The average 2-liter light vehicle burns 0.32 gallons of gas per hour idling, according to a currently available Department of Energy worksheet, while the typical American idles between five to 10 minutes daily. Eliminating that time in a new vehicle can conservatively save upwards of 10 gallons annually. Idle-stop technology has been a frugality staple in Western Europe for years, but there’s been no incentive from the EPA.

Did my car just turn off?

The idle-stop feature in the Malibu functions quite transparently: Come to a stop and before you count to one the tachometer will drop below zero to read "idle." In the time it takes to remove your foot from the brake to reach the gas, the lithium-ion battery seamlessly juices the engine back into motion. Ignore the tach movement and you might never tell what happened. But if you’re used to shifting into neutral during long stops -- don’t, that kicks the engine back on and it won’t auto-switch off in neutral or park.

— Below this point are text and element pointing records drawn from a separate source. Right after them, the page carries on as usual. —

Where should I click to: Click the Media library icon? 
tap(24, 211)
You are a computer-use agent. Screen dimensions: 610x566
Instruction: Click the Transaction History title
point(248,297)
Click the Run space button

Although the replacement is out, the Eco’s 2.4-liter is perfectly refined mated to the new chassis and there’s little intruding noise or vibration -- wind or engine -- whether lightly cruising or applying throttle. As needed, the extra battery pack serves an additional 15 hp and 79 lb-ft of torque on top of the engine’s 182 hp/171 lb-ft, although don’t just add the numbers because actual output at any time is determined by electronics. The combination allows for smooth power delivery and response, complemented by the six-speed automatic transmission that does a good job of picking the right gear for the job (more often than not, that’s a low gear, but it does downshift shortly upon request).

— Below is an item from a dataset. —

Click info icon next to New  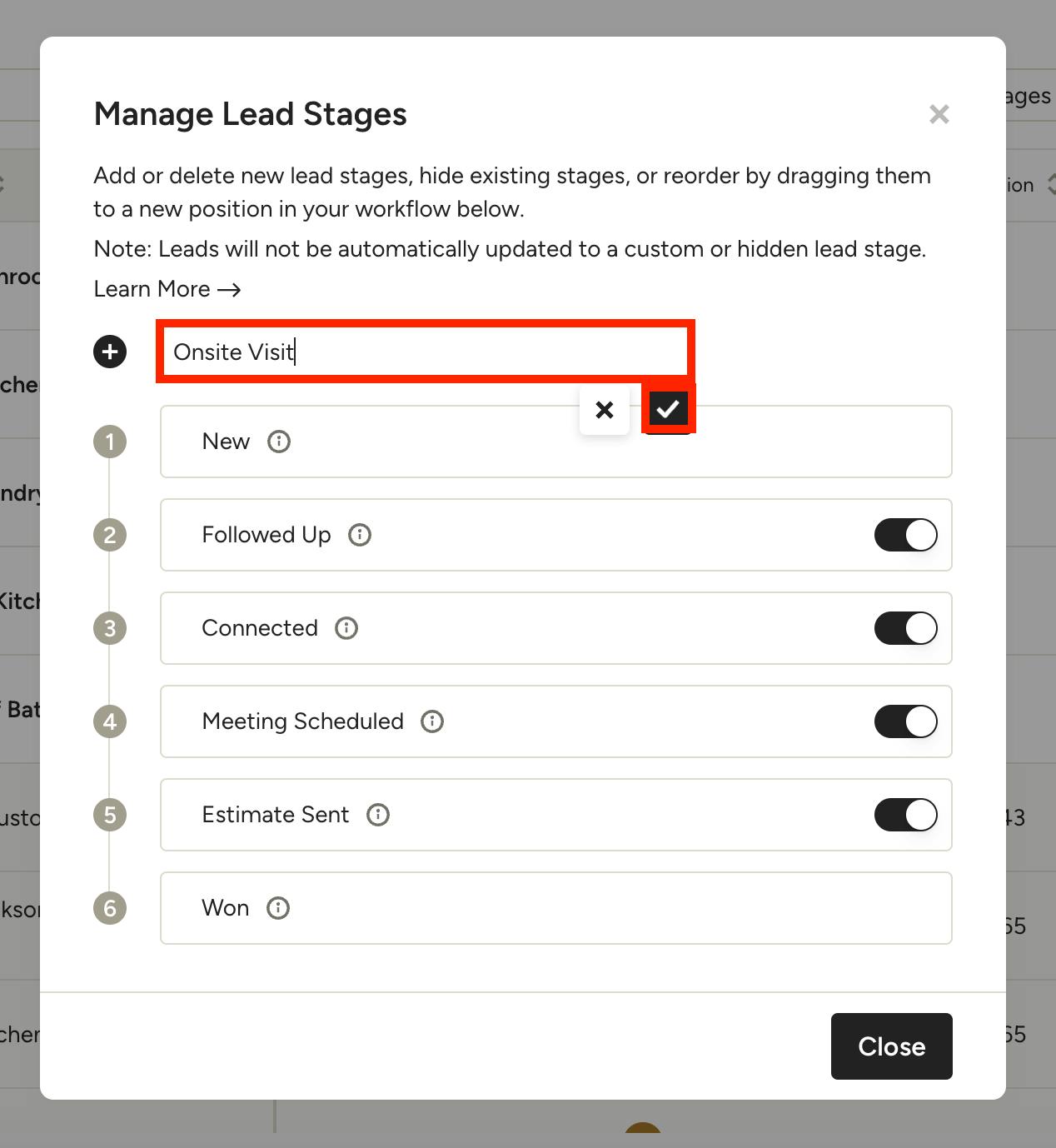[x=279, y=442]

While not sporting, the Malibu Eco never feels lacking for thrust and all available powerplants in 2013 reportedly outpace their predecessors while still improving economy. (There is a third available mill, a turbocharged 2-liter for a ding in mpg.) In a straight line the Malibu performs about mid-pack, according to people with stopwatches. And while there are other options with better EPA estimates, this one’s idle-stop might be of greater value if you commute or sit in traffic often. As the sum of its parts, Malibu offers a lot of everyday drivability.